To represent 21st century Scritti we instead get two enjoyable unreleased tracks, the fruit of a recent reunion with 80s collaborator Dave Gamson. 'Day Late And A Dollar Short' finds Green draping himself delightfully over Britney-esque mecha-pop. 'A Place We Both Belong' matches a soul-searching Gartside vocal to an R&B slow jam bump. This grappling with modern pop could herald an intriguing new direction, or it could be a dead end like 1991's brief go at pop-ragga (represented here by 'She's a Woman'). With Scritti Politti, you never quite know.
But no matter what Green Gartside's next step it's good to hear him still so engaged with current music. He is a publically smart, well-read guy-- a rarity in pop then and now-- and it's easy to focus on a band's intellectual side when one of their most infectious and witty songs is called 'Jacques Derrida'. But Green's gift wasn't just to namedrop continental philosophy.

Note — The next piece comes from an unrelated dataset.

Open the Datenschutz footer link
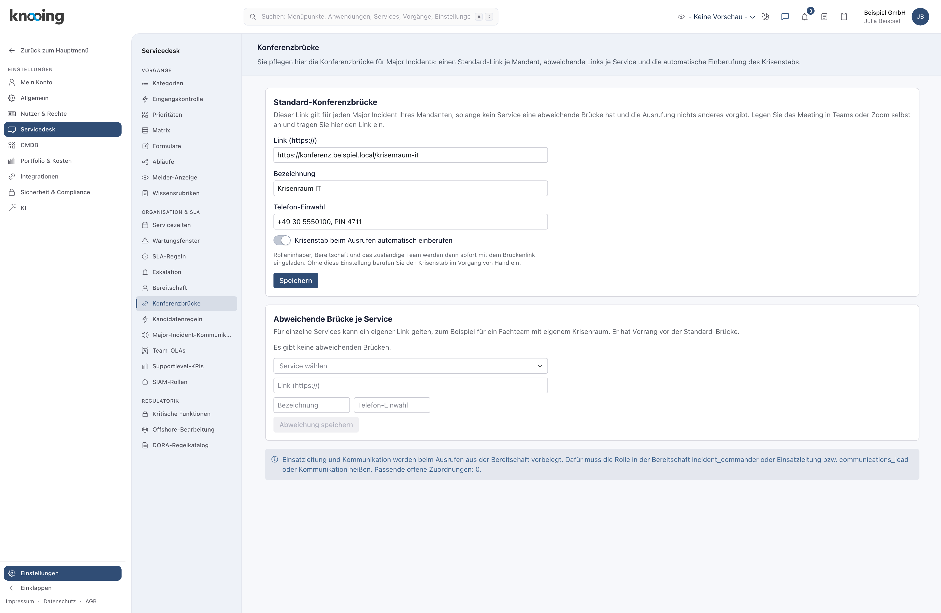941x613 pixels. pyautogui.click(x=60, y=601)
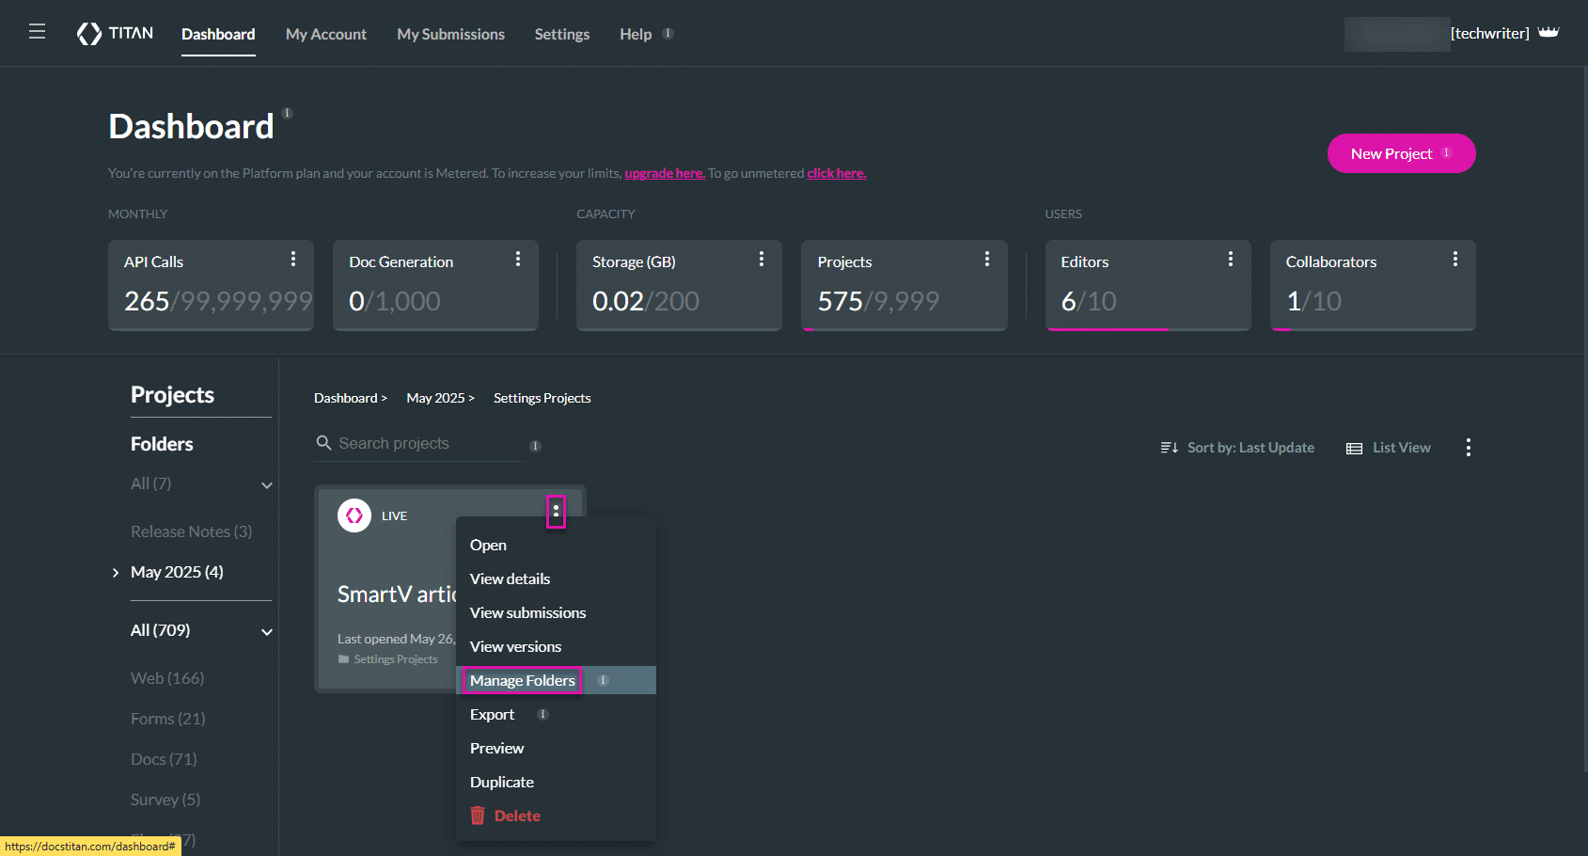
Task: Go to the My Submissions tab
Action: click(x=450, y=34)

Starting with 'The 'Sweetest Girl' he found an emotional translation of it within pop, building catchy songs out of curiosity and doubt, taking the collapse of certainties and turning it into heartbreak. For all its erratic sequencing and missing pieces, Absolute is a joy: It works as a collection of often thrilling singles, but it also succeeds as a history of Green Gartside's open-- minded approach to pop, and of his love of it.